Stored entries
[Start of section]

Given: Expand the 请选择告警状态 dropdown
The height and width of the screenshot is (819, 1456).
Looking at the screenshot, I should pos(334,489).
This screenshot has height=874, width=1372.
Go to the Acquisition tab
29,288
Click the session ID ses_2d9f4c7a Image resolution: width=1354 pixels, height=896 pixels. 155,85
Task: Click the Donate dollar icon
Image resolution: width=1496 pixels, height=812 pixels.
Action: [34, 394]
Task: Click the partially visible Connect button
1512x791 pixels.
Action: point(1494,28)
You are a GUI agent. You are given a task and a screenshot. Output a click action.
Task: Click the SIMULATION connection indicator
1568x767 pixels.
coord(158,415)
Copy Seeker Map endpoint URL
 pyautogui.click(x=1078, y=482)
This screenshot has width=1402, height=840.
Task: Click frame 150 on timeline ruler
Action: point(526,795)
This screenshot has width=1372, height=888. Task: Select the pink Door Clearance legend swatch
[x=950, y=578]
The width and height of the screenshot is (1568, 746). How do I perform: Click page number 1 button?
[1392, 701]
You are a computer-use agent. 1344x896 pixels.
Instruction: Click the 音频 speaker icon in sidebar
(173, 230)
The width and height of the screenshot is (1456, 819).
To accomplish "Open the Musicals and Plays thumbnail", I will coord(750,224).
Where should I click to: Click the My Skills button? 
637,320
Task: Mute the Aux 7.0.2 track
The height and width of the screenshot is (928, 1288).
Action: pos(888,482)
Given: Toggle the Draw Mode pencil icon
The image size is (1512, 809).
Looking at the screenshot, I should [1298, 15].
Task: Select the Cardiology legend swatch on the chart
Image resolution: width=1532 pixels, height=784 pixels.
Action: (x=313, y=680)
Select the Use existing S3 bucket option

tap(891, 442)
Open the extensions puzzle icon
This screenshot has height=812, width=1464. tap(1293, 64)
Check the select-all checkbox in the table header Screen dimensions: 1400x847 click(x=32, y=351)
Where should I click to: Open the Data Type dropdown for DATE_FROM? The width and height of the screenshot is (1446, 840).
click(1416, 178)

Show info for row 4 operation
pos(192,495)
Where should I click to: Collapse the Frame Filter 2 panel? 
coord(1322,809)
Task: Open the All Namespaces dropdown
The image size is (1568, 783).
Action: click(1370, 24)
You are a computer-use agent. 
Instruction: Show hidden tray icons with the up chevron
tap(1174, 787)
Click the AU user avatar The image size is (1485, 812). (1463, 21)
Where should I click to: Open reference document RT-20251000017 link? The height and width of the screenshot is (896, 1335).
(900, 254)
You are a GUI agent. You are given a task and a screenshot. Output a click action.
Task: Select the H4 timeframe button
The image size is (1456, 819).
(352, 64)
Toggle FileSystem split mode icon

[End of section]

# EXERCISE INSTRUCTIONS
Set down all the entries again, word for word.

# WRITTEN RESPONSE
Given: Expand the 请选择告警状态 dropdown
The height and width of the screenshot is (819, 1456).
Looking at the screenshot, I should pos(334,489).
This screenshot has height=874, width=1372.
Go to the Acquisition tab
29,288
Click the session ID ses_2d9f4c7a Image resolution: width=1354 pixels, height=896 pixels. 155,85
Task: Click the Donate dollar icon
Image resolution: width=1496 pixels, height=812 pixels.
Action: [34, 394]
Task: Click the partially visible Connect button
1512x791 pixels.
Action: point(1494,28)
You are a GUI agent. You are given a task and a screenshot. Output a click action.
Task: Click the SIMULATION connection indicator
1568x767 pixels.
coord(158,415)
Copy Seeker Map endpoint URL
 pyautogui.click(x=1078, y=482)
This screenshot has width=1402, height=840.
Task: Click frame 150 on timeline ruler
Action: point(526,795)
This screenshot has width=1372, height=888. Task: Select the pink Door Clearance legend swatch
[x=950, y=578]
The width and height of the screenshot is (1568, 746). How do I perform: Click page number 1 button?
[1392, 701]
You are a computer-use agent. 1344x896 pixels.
Instruction: Click the 音频 speaker icon in sidebar
(173, 230)
The width and height of the screenshot is (1456, 819).
To accomplish "Open the Musicals and Plays thumbnail", I will coord(750,224).
Where should I click to: Click the My Skills button? 
637,320
Task: Mute the Aux 7.0.2 track
The height and width of the screenshot is (928, 1288).
Action: pos(888,482)
Given: Toggle the Draw Mode pencil icon
The image size is (1512, 809).
Looking at the screenshot, I should [1298, 15].
Task: Select the Cardiology legend swatch on the chart
Image resolution: width=1532 pixels, height=784 pixels.
Action: (x=313, y=680)
Select the Use existing S3 bucket option

tap(891, 442)
Open the extensions puzzle icon
This screenshot has height=812, width=1464. tap(1293, 64)
Check the select-all checkbox in the table header Screen dimensions: 1400x847 click(x=32, y=351)
Where should I click to: Open the Data Type dropdown for DATE_FROM? The width and height of the screenshot is (1446, 840).
click(1416, 178)

Show info for row 4 operation
pos(192,495)
Where should I click to: Collapse the Frame Filter 2 panel? 
coord(1322,809)
Task: Open the All Namespaces dropdown
The image size is (1568, 783).
Action: click(1370, 24)
You are a computer-use agent. 
Instruction: Show hidden tray icons with the up chevron
tap(1174, 787)
Click the AU user avatar The image size is (1485, 812). (1463, 21)
Where should I click to: Open reference document RT-20251000017 link? The height and width of the screenshot is (896, 1335).
(900, 254)
You are a GUI agent. You are given a task and a screenshot. Output a click action.
Task: Select the H4 timeframe button
The image size is (1456, 819).
(352, 64)
Toggle FileSystem split mode icon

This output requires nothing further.